### [Assignment]
You are asked to write out the entries exactly as they are given.

========

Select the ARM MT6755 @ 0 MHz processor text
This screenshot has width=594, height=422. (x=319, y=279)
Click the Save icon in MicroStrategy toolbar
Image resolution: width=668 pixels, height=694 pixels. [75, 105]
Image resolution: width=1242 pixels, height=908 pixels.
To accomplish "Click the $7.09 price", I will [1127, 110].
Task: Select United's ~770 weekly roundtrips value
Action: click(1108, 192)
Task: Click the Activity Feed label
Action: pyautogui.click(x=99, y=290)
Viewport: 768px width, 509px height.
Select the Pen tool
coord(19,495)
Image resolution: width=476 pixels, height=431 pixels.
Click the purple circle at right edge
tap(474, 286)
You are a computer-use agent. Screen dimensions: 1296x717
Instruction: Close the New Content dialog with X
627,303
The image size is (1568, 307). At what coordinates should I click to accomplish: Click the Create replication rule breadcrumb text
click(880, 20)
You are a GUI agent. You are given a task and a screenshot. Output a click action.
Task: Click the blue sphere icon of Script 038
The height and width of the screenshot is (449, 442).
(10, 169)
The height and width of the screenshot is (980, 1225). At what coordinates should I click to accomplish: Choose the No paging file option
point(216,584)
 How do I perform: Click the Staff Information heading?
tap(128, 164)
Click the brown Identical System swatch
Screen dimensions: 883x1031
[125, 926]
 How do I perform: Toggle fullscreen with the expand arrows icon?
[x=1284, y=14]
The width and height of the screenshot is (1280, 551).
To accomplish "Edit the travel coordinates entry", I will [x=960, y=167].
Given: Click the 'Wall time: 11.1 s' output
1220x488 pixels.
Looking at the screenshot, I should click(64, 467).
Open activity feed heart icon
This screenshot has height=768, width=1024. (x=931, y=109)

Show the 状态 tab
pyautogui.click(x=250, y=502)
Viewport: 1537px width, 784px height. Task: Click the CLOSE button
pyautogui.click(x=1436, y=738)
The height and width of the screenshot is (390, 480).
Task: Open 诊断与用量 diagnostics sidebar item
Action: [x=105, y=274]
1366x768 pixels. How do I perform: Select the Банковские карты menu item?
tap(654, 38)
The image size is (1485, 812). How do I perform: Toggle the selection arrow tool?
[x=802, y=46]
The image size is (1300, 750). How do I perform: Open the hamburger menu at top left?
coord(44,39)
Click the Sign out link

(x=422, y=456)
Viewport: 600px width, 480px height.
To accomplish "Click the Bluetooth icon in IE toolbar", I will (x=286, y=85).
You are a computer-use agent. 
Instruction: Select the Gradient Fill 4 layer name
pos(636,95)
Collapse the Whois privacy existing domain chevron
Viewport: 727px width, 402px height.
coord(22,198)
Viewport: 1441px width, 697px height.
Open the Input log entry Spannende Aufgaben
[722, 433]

========

### [Result of the exercise]
Select the ARM MT6755 @ 0 MHz processor text
This screenshot has width=594, height=422. (x=319, y=279)
Click the Save icon in MicroStrategy toolbar
Image resolution: width=668 pixels, height=694 pixels. [75, 105]
Image resolution: width=1242 pixels, height=908 pixels.
To accomplish "Click the $7.09 price", I will [1127, 110].
Task: Select United's ~770 weekly roundtrips value
Action: click(1108, 192)
Task: Click the Activity Feed label
Action: pyautogui.click(x=99, y=290)
Viewport: 768px width, 509px height.
Select the Pen tool
coord(19,495)
Image resolution: width=476 pixels, height=431 pixels.
Click the purple circle at right edge
tap(474, 286)
You are a computer-use agent. Screen dimensions: 1296x717
Instruction: Close the New Content dialog with X
627,303
The image size is (1568, 307). At what coordinates should I click to accomplish: Click the Create replication rule breadcrumb text
click(880, 20)
You are a GUI agent. You are given a task and a screenshot. Output a click action.
Task: Click the blue sphere icon of Script 038
The height and width of the screenshot is (449, 442).
(10, 169)
The height and width of the screenshot is (980, 1225). At what coordinates should I click to accomplish: Choose the No paging file option
point(216,584)
 How do I perform: Click the Staff Information heading?
tap(128, 164)
Click the brown Identical System swatch
Screen dimensions: 883x1031
[125, 926]
 How do I perform: Toggle fullscreen with the expand arrows icon?
[x=1284, y=14]
The width and height of the screenshot is (1280, 551).
To accomplish "Edit the travel coordinates entry", I will [x=960, y=167].
Given: Click the 'Wall time: 11.1 s' output
1220x488 pixels.
Looking at the screenshot, I should click(64, 467).
Open activity feed heart icon
This screenshot has height=768, width=1024. (x=931, y=109)

Show the 状态 tab
pyautogui.click(x=250, y=502)
Viewport: 1537px width, 784px height. Task: Click the CLOSE button
pyautogui.click(x=1436, y=738)
The height and width of the screenshot is (390, 480).
Task: Open 诊断与用量 diagnostics sidebar item
Action: [x=105, y=274]
1366x768 pixels. How do I perform: Select the Банковские карты menu item?
tap(654, 38)
The image size is (1485, 812). How do I perform: Toggle the selection arrow tool?
[x=802, y=46]
The image size is (1300, 750). How do I perform: Open the hamburger menu at top left?
coord(44,39)
Click the Sign out link

(x=422, y=456)
Viewport: 600px width, 480px height.
To accomplish "Click the Bluetooth icon in IE toolbar", I will (x=286, y=85).
You are a computer-use agent. 
Instruction: Select the Gradient Fill 4 layer name
pos(636,95)
Collapse the Whois privacy existing domain chevron
Viewport: 727px width, 402px height.
coord(22,198)
Viewport: 1441px width, 697px height.
Open the Input log entry Spannende Aufgaben
[722, 433]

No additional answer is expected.